* [EXERCISE] The answer is an exact copy of the lines from the one with "This screenshot has width=1429, height=604." to the end of the listing below, pictures left out.

* [RECORDS TO USE]

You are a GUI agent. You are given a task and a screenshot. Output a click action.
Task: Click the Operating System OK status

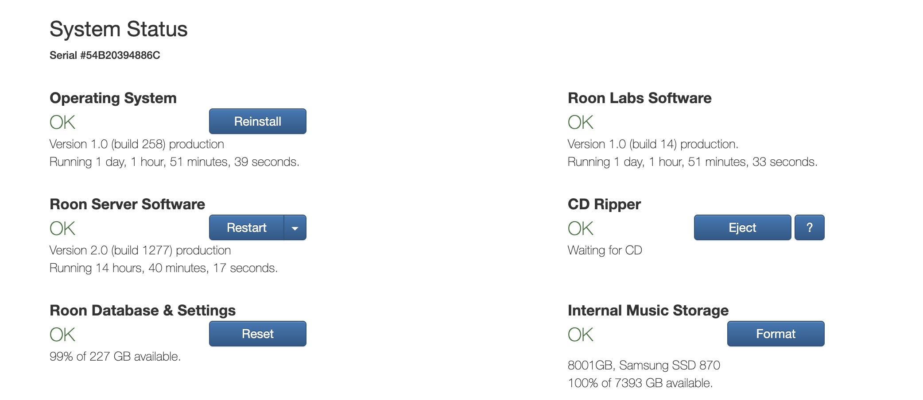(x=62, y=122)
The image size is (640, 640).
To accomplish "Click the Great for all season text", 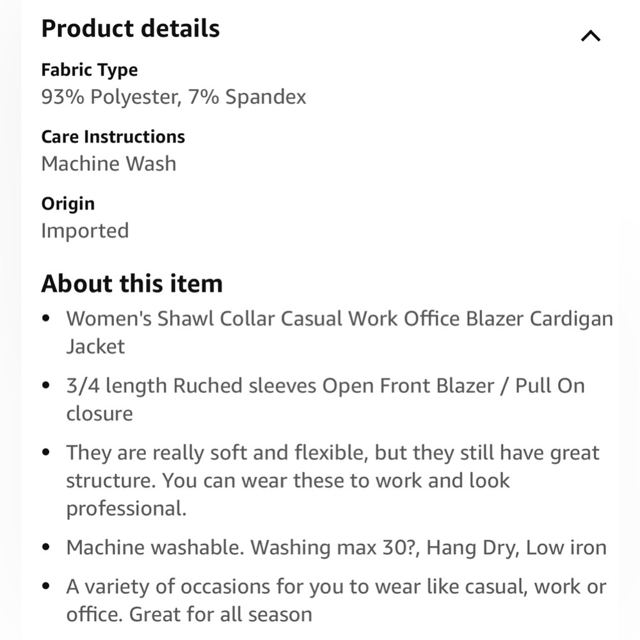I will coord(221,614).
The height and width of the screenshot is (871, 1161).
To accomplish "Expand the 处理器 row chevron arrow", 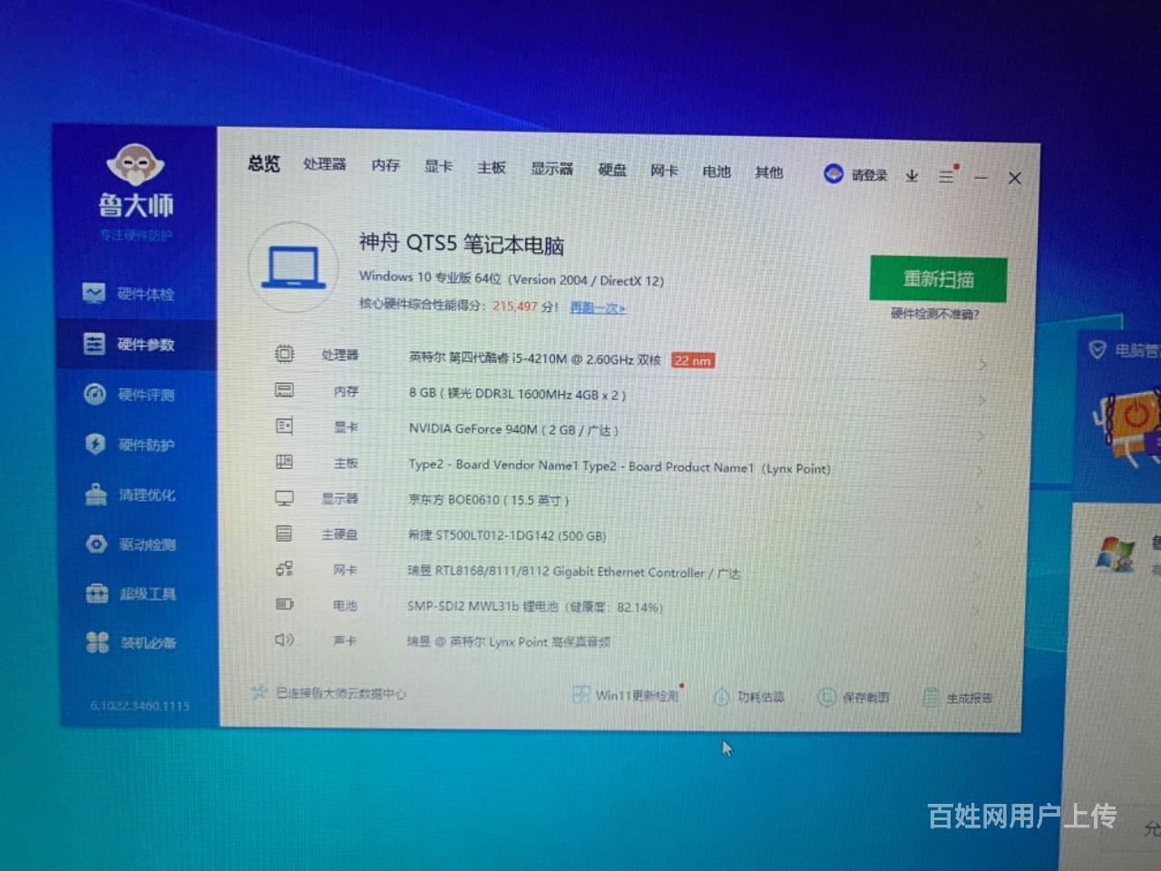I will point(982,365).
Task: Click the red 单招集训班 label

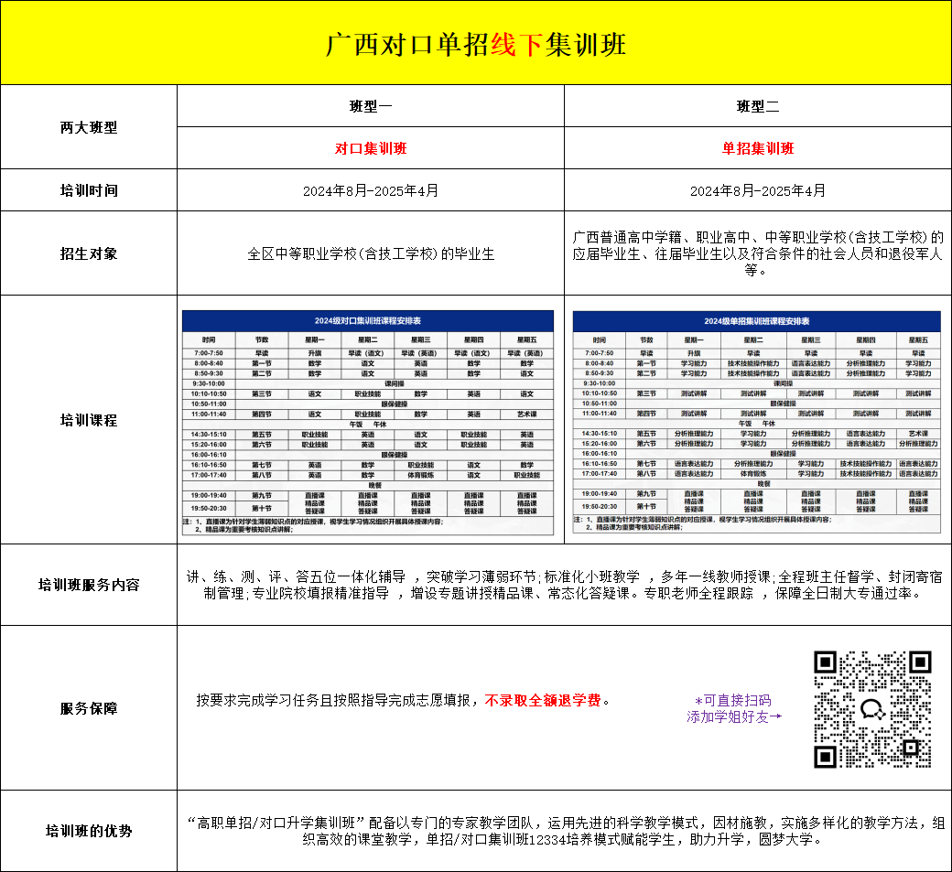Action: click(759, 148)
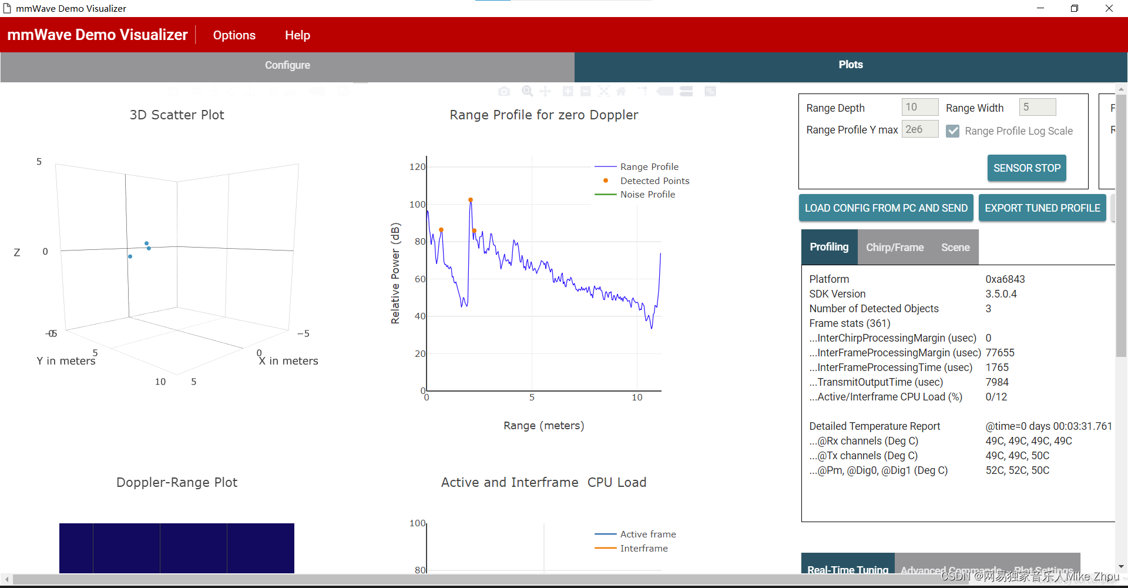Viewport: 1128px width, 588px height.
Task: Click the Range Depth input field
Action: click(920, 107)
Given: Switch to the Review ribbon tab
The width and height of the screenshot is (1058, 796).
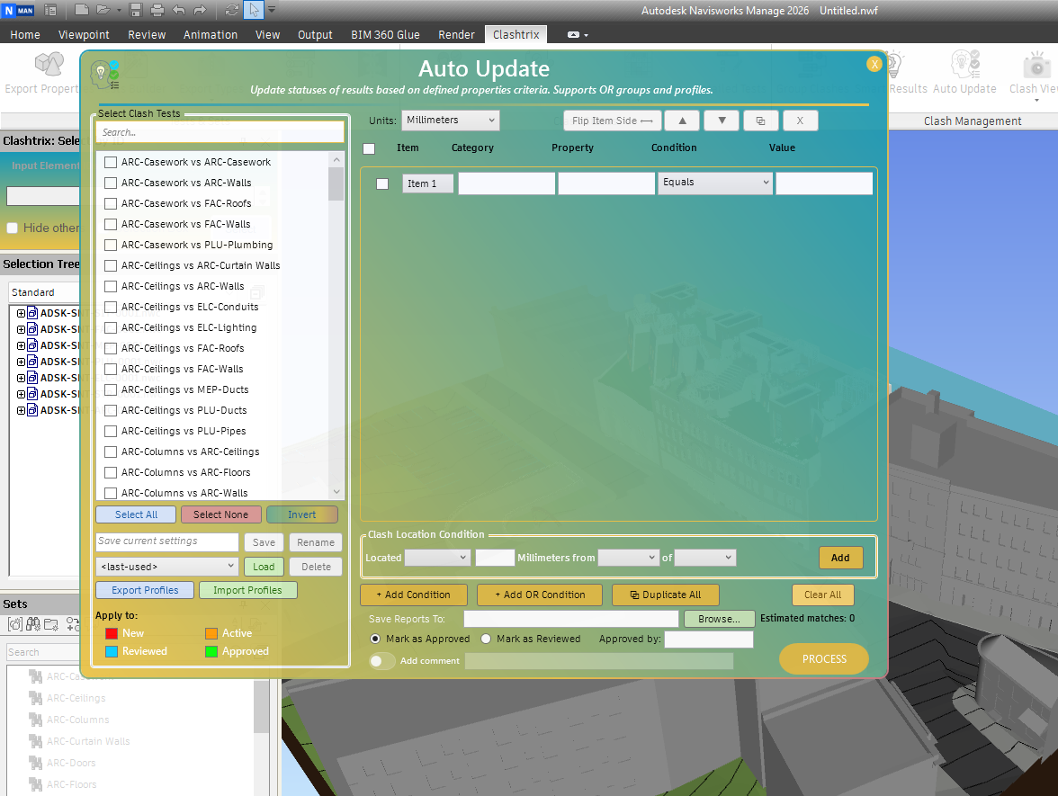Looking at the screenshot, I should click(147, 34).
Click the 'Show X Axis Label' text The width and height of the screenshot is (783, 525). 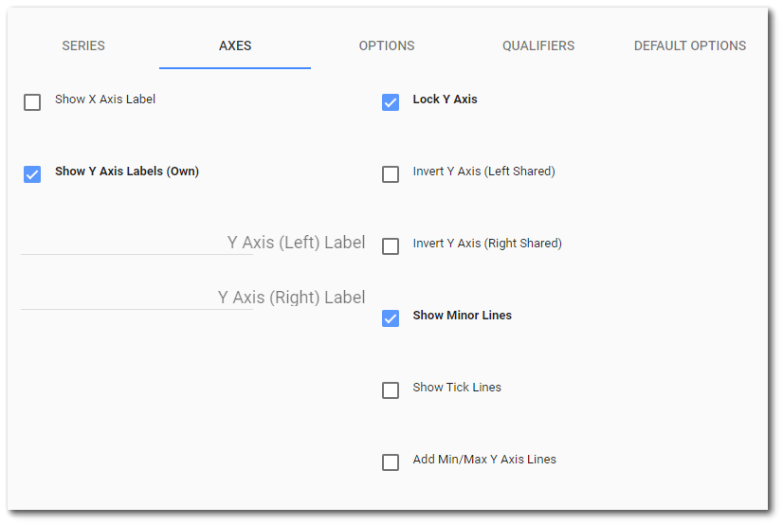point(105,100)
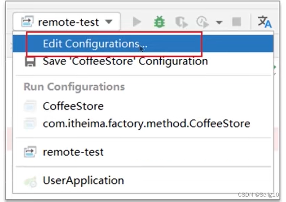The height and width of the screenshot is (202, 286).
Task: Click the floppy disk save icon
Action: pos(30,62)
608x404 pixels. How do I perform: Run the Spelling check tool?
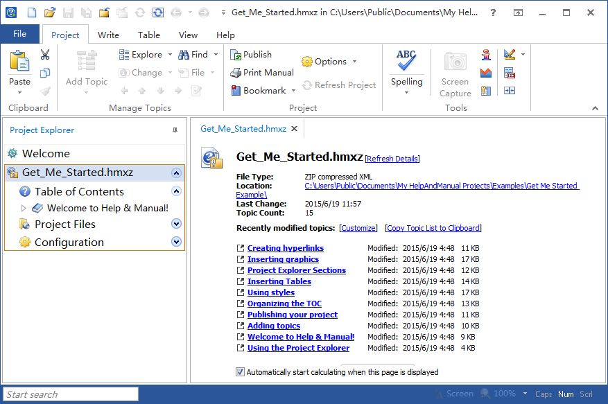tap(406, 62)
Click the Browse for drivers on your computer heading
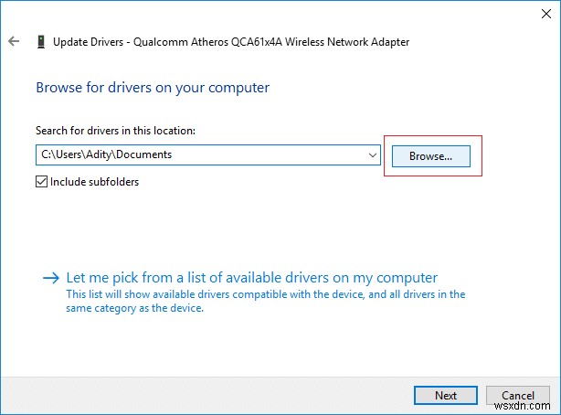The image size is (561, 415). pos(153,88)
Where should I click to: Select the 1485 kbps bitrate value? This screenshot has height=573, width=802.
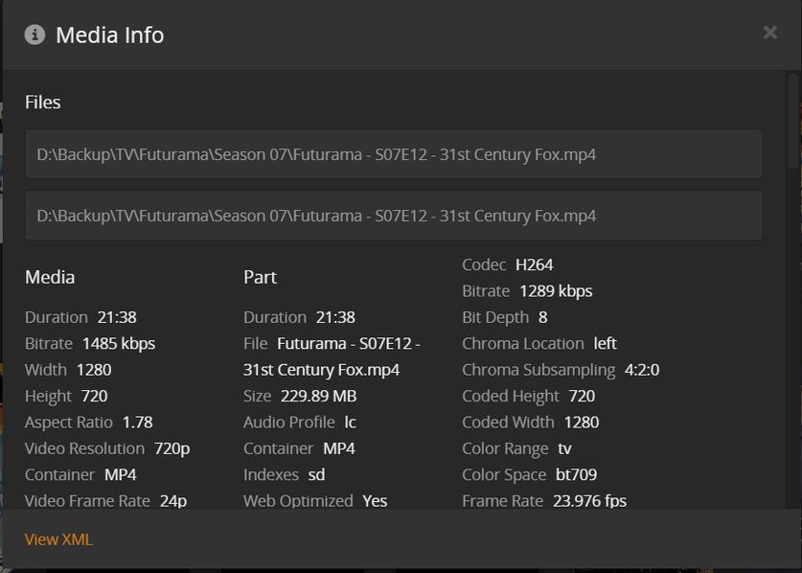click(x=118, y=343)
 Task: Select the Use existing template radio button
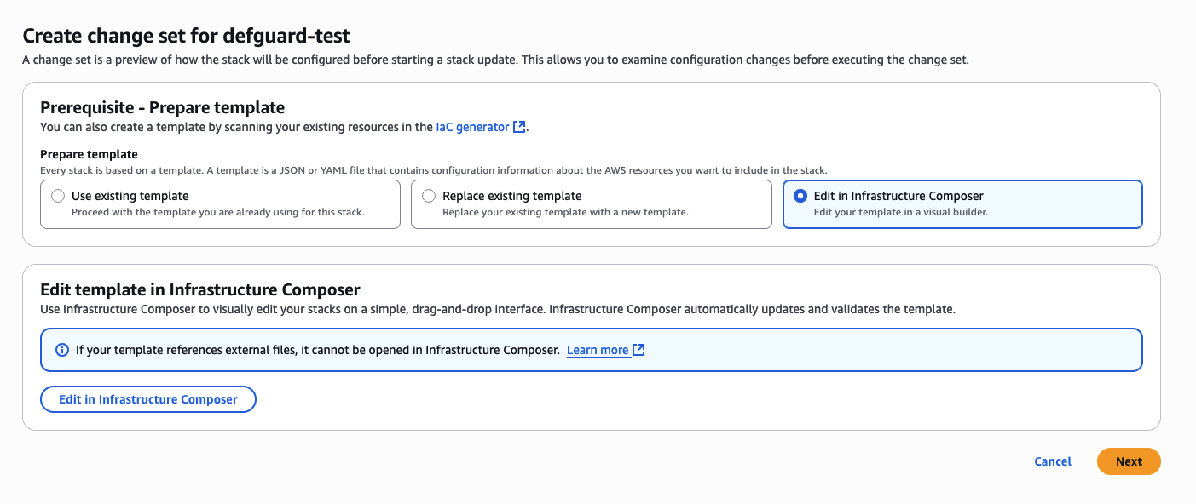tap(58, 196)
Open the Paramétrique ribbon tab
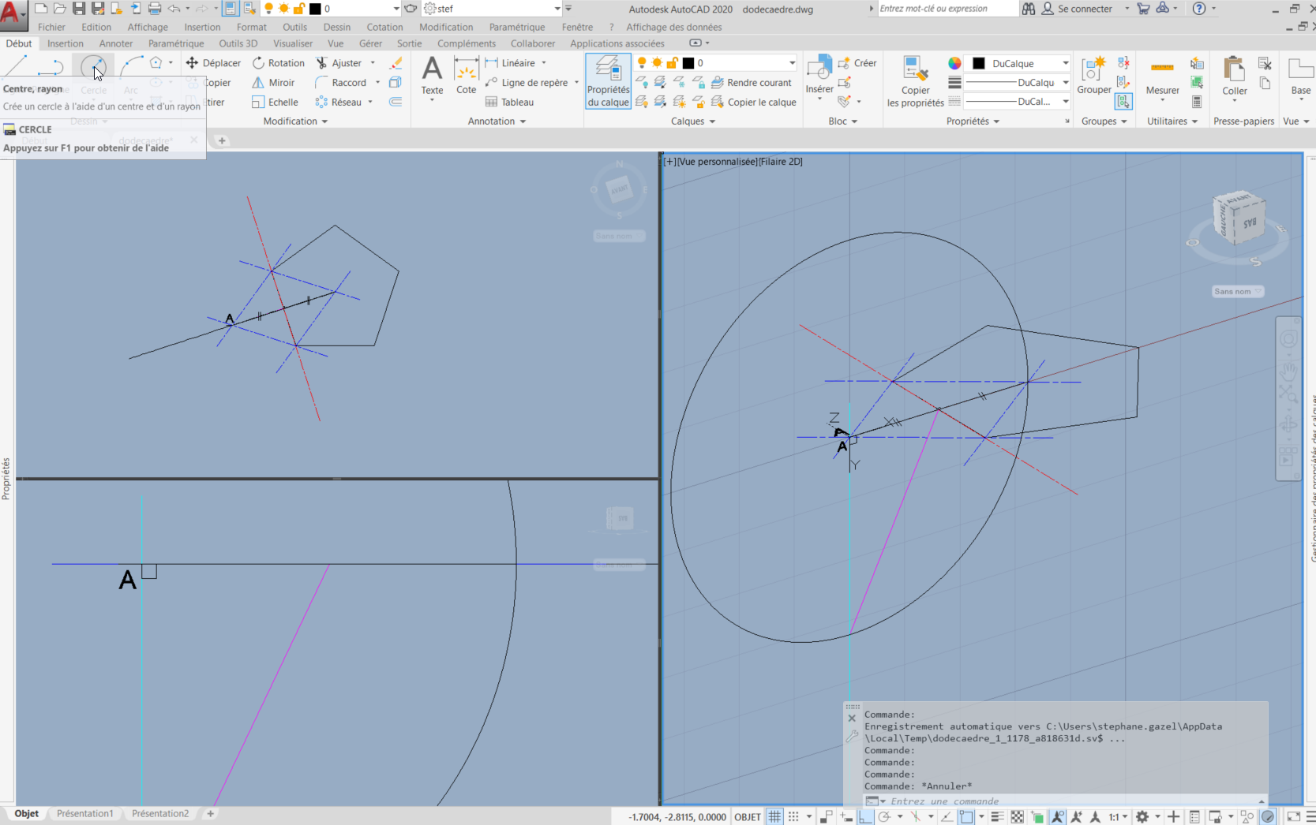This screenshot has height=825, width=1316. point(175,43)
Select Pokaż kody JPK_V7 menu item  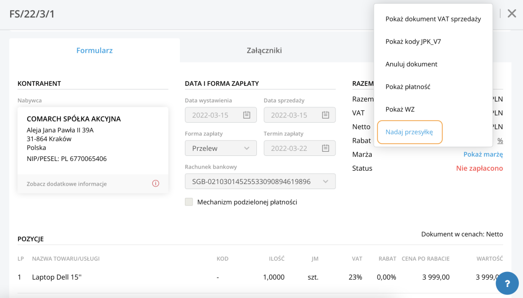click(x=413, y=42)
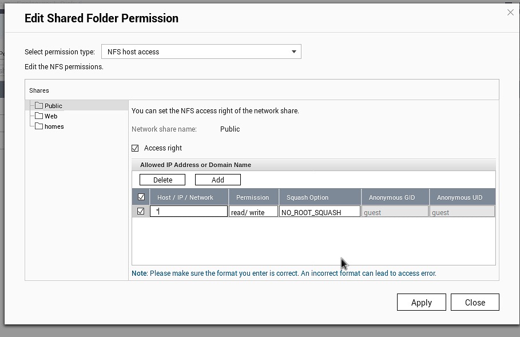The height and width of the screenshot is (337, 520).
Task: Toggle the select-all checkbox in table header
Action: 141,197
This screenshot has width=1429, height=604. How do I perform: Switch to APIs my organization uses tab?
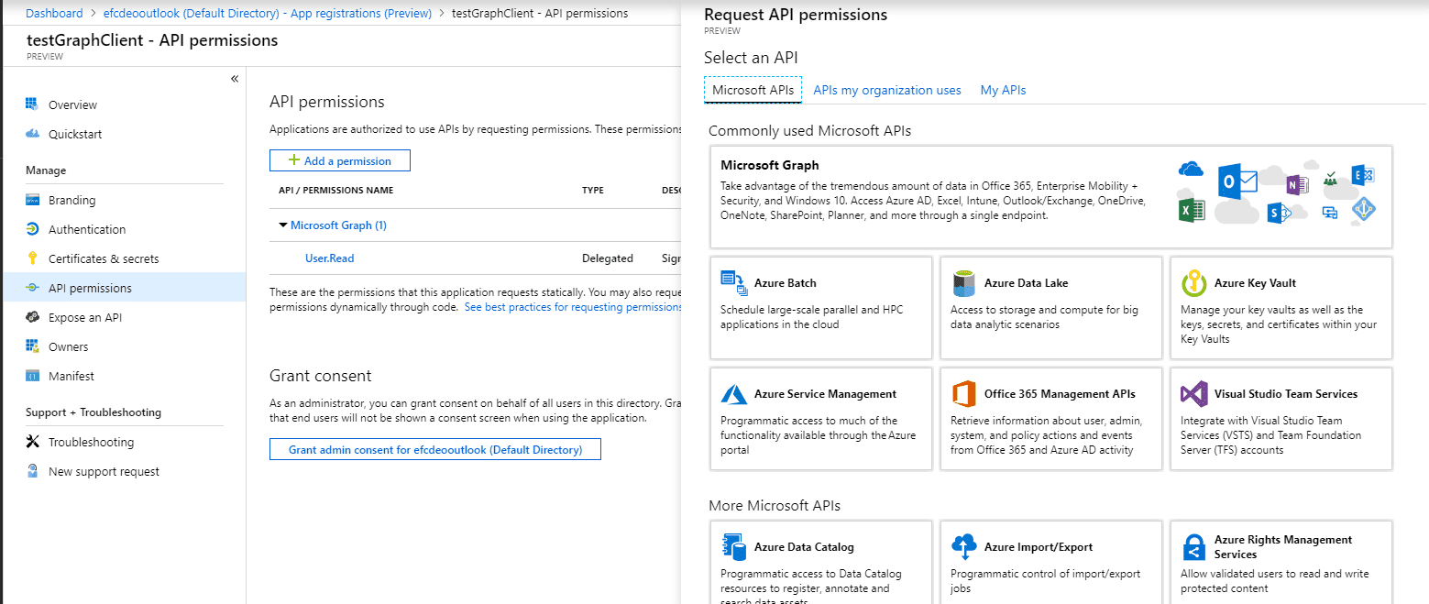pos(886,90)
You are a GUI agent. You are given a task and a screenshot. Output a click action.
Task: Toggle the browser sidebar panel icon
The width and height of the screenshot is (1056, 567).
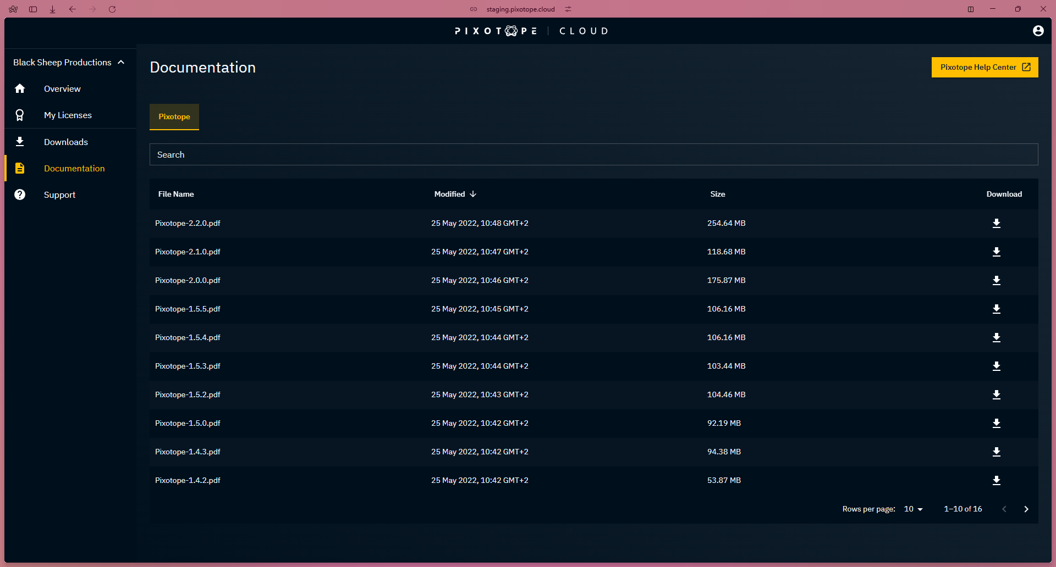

* [EXERCISE RESPONSE]
This screenshot has width=1429, height=604. How do I perform: Switch to APIs my organization uses tab?
pos(886,90)
You are a GUI agent. You are given a task and a screenshot. Output a click action.
Task: Toggle the browser sidebar panel icon
The width and height of the screenshot is (1056, 567).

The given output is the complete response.